LAWS(PVC)-1940-8-59

PROBODH CHANDRA HALDAR Vs. BANI CHARAN KUNDU

Decided On August 11, 1940
PROBODH CHANDRA HALDAR Appellant
V/S
BANI CHARAN KUNDU Respondents

JUDGEMENT

(1.) This rule has been obtained by the defendants and raises a difficult point of limitation which involves an interpretation of Section 52, Bengal Agricultural Debtors Act. The suit is to recover money due on an admitted account (Mablakbandi). It is common ground that the last date for filing the suit was 27 February 1939. On 20 February 1939, when there were still six days to go, the plaintiffs applied to a Debt Settlement Board at Chatmohar. A similar application was made by the defendants to a Debt Settlement Board at Malgram on 4 April 1939. The two cases were consolidated in the office of the Board at Malgram on 8 August 1939., An order of dismissal was passed on 12 September 1939. On 19 September 1939, when the claim had become barred, the plaintiffs filed a review application. This application was allowed by the appellate officers and this case was dismissed (for the second time) on 18 June 1940. The present suit was filed on that day. The plaintiffs rely upon Section 52, Bengal Agricultural Debtors Act, to save limitation. The relevant words are these: The time during which such proceedings continued and the time during which the person interested in such debt was debarred by any provision of this Act from making or instituting the suit shall be excluded.
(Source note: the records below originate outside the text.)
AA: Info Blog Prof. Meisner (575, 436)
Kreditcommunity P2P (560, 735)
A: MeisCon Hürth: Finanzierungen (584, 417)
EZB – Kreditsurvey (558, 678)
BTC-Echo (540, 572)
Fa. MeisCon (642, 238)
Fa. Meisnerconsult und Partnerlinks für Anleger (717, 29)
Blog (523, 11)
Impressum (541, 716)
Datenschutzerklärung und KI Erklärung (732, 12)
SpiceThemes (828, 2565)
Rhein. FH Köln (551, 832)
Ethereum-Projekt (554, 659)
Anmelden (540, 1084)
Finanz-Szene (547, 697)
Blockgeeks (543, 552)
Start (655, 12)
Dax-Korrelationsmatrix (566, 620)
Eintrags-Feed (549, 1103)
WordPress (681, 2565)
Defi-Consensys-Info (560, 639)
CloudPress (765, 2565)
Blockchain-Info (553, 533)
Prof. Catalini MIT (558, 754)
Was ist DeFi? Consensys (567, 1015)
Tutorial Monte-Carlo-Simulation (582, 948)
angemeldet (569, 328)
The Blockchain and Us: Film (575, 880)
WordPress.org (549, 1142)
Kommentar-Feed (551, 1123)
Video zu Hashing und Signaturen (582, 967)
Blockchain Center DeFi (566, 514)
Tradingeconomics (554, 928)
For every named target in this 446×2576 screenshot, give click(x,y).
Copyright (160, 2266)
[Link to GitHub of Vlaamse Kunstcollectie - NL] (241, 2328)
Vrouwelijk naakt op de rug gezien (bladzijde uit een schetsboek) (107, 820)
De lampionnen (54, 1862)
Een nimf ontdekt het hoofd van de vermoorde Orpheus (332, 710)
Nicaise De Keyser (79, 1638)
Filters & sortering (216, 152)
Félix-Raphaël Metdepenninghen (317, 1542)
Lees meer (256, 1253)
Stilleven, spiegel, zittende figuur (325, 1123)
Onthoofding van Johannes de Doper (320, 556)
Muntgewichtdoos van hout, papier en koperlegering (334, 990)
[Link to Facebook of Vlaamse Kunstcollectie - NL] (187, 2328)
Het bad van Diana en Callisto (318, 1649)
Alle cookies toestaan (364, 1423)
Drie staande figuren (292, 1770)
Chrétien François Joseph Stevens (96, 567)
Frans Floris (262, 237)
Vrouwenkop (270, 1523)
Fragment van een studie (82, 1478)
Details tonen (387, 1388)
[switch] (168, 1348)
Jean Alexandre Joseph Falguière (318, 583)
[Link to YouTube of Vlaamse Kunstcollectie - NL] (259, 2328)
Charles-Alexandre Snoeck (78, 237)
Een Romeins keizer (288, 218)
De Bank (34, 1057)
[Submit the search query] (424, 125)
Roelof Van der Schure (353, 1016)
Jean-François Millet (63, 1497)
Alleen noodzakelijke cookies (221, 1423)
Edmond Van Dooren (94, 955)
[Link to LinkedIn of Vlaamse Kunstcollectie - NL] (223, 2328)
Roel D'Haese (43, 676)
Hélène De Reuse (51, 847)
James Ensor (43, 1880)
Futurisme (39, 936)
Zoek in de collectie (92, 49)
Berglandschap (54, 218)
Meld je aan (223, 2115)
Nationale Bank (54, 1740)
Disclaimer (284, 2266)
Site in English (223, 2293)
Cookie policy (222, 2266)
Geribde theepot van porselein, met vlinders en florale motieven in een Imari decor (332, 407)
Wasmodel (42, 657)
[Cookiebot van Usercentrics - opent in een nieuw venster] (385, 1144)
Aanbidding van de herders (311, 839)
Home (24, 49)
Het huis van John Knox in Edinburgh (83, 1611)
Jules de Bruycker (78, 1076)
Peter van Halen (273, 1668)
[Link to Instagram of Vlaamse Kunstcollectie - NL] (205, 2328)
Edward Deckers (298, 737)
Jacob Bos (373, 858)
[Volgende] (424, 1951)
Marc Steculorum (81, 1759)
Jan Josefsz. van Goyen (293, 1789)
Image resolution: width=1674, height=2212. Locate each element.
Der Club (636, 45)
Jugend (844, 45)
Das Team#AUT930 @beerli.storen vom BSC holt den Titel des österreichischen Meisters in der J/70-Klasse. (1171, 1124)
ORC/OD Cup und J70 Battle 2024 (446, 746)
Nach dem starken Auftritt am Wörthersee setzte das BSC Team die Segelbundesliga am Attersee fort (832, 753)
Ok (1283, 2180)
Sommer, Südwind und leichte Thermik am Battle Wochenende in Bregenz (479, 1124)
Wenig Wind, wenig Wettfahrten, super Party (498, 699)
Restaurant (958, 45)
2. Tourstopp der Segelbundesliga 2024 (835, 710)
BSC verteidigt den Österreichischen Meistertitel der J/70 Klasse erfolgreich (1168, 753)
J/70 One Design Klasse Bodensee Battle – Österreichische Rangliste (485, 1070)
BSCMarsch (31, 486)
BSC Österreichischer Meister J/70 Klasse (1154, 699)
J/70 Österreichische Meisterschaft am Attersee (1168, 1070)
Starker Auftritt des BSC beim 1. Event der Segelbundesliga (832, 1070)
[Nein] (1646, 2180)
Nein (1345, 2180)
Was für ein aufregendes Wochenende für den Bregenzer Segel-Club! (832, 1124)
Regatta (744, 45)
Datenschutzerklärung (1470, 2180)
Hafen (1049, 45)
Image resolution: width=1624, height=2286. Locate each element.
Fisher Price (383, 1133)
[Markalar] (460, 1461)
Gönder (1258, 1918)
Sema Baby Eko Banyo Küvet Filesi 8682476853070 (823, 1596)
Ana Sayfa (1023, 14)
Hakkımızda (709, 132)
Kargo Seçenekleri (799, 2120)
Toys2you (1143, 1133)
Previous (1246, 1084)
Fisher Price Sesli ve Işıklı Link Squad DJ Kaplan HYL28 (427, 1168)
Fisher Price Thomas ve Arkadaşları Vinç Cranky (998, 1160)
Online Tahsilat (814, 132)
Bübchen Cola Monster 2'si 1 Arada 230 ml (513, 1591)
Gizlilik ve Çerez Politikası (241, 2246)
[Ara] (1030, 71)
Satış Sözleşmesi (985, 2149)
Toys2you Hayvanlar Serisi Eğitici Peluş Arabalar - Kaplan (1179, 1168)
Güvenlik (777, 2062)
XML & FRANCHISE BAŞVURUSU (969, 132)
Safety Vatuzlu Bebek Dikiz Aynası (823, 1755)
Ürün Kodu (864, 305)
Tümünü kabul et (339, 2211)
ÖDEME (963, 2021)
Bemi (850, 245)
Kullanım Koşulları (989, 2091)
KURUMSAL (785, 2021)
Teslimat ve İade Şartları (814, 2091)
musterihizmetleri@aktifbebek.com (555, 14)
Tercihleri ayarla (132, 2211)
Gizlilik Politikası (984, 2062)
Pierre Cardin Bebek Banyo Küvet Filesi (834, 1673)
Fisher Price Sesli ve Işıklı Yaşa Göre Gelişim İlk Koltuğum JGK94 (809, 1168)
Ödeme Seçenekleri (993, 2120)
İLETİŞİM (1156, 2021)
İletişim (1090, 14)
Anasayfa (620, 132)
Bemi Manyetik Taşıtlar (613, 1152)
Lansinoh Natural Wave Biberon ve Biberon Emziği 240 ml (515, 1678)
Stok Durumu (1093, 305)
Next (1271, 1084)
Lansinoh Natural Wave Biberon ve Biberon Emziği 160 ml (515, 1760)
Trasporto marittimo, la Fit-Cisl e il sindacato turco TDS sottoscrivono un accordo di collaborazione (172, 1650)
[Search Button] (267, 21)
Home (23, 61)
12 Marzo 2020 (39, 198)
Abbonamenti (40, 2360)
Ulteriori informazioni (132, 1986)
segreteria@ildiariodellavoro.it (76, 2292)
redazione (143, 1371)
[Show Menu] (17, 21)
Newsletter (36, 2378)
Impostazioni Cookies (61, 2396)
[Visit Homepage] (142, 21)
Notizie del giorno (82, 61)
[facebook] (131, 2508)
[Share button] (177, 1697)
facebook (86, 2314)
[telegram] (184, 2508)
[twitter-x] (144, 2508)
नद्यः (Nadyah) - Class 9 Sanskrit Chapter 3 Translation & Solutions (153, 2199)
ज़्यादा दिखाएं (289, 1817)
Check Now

(2.) Now, the plaintiffs were not debarred from instituting their suit on any day between 13th and 18 September, inclusive. They can, therefore, only succeed if they can show that these dates are included in the time during which the proceedings continued. In opposing the rule, Mr. Lahiri contended that the proceedings continued from 20 February 1939, until 18 June 1940, when the application was finally dismissed. In this case the proceedings have been unusually protracted. First of all, there were the ordinary proceedings which culminated in the dismissal of the case. Then there was a review ending in dismissal. Then there was an appeal. As a result the review was restored and the petition was again finally rejected. Now, this interpretation is certainly possible and it is necessary to examine it. Now there is no period of limitation for an application for review under Section 44 of the Act. One extraordinary and apparently mischievous result of this interpretation would be that a creditor, can revive a time-barred debt merely by pushing in review application and then allowing it quietly to be dismissed for default. To get over the difficulty, Mr. Lahiri suggested that the proceedings referred to in Section 52 are bona fide proceedings. In my judgment, it is impossible to read any such qualification into the section. Either the proceedings continued during these crucial days or they did not. In my opinion, this interpretation ought only to be given effect to even if any other interpretation would render the second provision redundant. As a matter of fact, the second provision is wider in its effect than the former. In this connection a reference may be made to Section 35 which in certain circumstances bars proceedings in a Court although there were no proceedings pending before a Board.

(3.) In my judgment, the section should be strictly construed. The time during which these proceedings continued means any period during which something in connection with the proceedings was going on. It does not include a period during which nothing was pending on the file at all. On this interpretation it makes no difference whether the original proceedings, the review matter, the appeal and the rehearing are to be considered separate proceedings or one continuous proceeding from start to finish. I would, therefore, exclude both the period between the dismissal of the case and the filing of the application for review and the period between the dismissal of the review application and the filing of the appeal. The result is that the rule must be made absolute and the decree of the lower Court is set aside. I, however, make no order as to costs.